Hence, the set U3 is an unavoidable set for a spherical curve of reductivity four.

Appendix: 5-gons on chord diagrams

A chord diagram of a spherical curve P is a preimage of P with each pair of points corresponding to the same double point connected by a segment as P is assumed to be an image of an immersion of a circle to S2. In Figure 22, all the 5-gons of a spherical curve on chord diagrams are listed.

Acknowledgements

The authors are grateful to the members of COmbinatoric MAthematics SEMInar (COMA Semi) for helpful comments. They also thank the timely help given by Yuki Miyajima in discovering reduced spherical curves without 2-gons and 3-gons of type A and B.

Figures
Fig. 1. An inverse-half-twisted splice operation at a crossing c. Broken curves represent the outer connections.
Fig. 2. The 3-gons of type A, B, C and D. Broken curves represent outer connections.
Fig. 3. Unavoidable sets with outer connections U1 and U2 for a spherical curve of reductivity four.

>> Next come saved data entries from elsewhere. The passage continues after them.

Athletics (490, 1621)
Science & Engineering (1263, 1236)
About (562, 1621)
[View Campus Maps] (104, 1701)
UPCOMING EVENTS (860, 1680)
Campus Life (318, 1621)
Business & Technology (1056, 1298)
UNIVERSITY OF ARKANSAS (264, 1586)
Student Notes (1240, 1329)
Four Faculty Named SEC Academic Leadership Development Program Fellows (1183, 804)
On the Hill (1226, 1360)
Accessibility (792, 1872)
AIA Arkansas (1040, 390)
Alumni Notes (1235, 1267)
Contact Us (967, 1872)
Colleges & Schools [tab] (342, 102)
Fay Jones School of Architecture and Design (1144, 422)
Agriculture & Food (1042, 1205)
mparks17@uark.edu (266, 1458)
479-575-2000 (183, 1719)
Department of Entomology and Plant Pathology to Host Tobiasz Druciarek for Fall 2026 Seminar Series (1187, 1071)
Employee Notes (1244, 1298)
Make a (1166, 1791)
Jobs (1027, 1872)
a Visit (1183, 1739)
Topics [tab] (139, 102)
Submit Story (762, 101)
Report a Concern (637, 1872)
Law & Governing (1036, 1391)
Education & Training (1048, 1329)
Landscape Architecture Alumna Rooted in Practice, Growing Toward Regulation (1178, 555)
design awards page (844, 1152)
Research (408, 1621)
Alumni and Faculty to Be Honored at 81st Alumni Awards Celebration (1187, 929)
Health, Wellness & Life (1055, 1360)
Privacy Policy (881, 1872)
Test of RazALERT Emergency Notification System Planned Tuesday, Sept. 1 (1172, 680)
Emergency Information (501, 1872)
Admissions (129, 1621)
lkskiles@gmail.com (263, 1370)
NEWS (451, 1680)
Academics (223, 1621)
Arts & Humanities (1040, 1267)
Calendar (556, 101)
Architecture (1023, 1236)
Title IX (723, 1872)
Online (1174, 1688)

Broken curves represent outer connections.
Fig. 4. The 13 types of 4-gons.
Fig. 5. Unavoidable sets of configurations (with any outer connections) T1 and T2 for a reduced spherical curve.
Fig. 6. An unavoidable set of configurations with outer connections for a spherical curve of reductivity four.
Fig. 7. Reduced spherical curves without 2-gons, 3-gons of type A, B and C.
Fig. 8. Reduced spherical curve without 2-gons, 3-gons of type A, B and C.
Fig. 9. Reduced spherical curves without 2-gons, 3-gons of type A and B.
Fig. 10. 5-gons of type 1 to 4 with relative orientations of the sides.
Fig. 11. The rotation and reflections on the 5-gons. (One of the relative orientations is shown by arrows at each type.)
Fig. 12. The 5-gons of type 1.
Fig. 13. The 5-gons of type 2.
Fig. 14. The 5-gons of type 3.
Fig. 15. The 5-gons of type 4.
Fig. 16. Type 2 and 4.
Fig. 17. The case that a 3-gon of type D and a 5-gon of type 2 share the side e.
Fig. 18. The case that a 3-gon of type D and a 5-gon of type 4 share the side e.
Fig. 19. The case that a 3-gon of type D and a 5-gon of type 4 share the side d.
Fig. 20. The case a 3-gon of type D and a 5-gon of type 4 share the side c.
Fig. 21. All the 5-gons of a spherical curve with outer connections.
Fig. 22. All the 5-gons on chord diagrams. There are no endpoints of segments in the interior of each thick arc.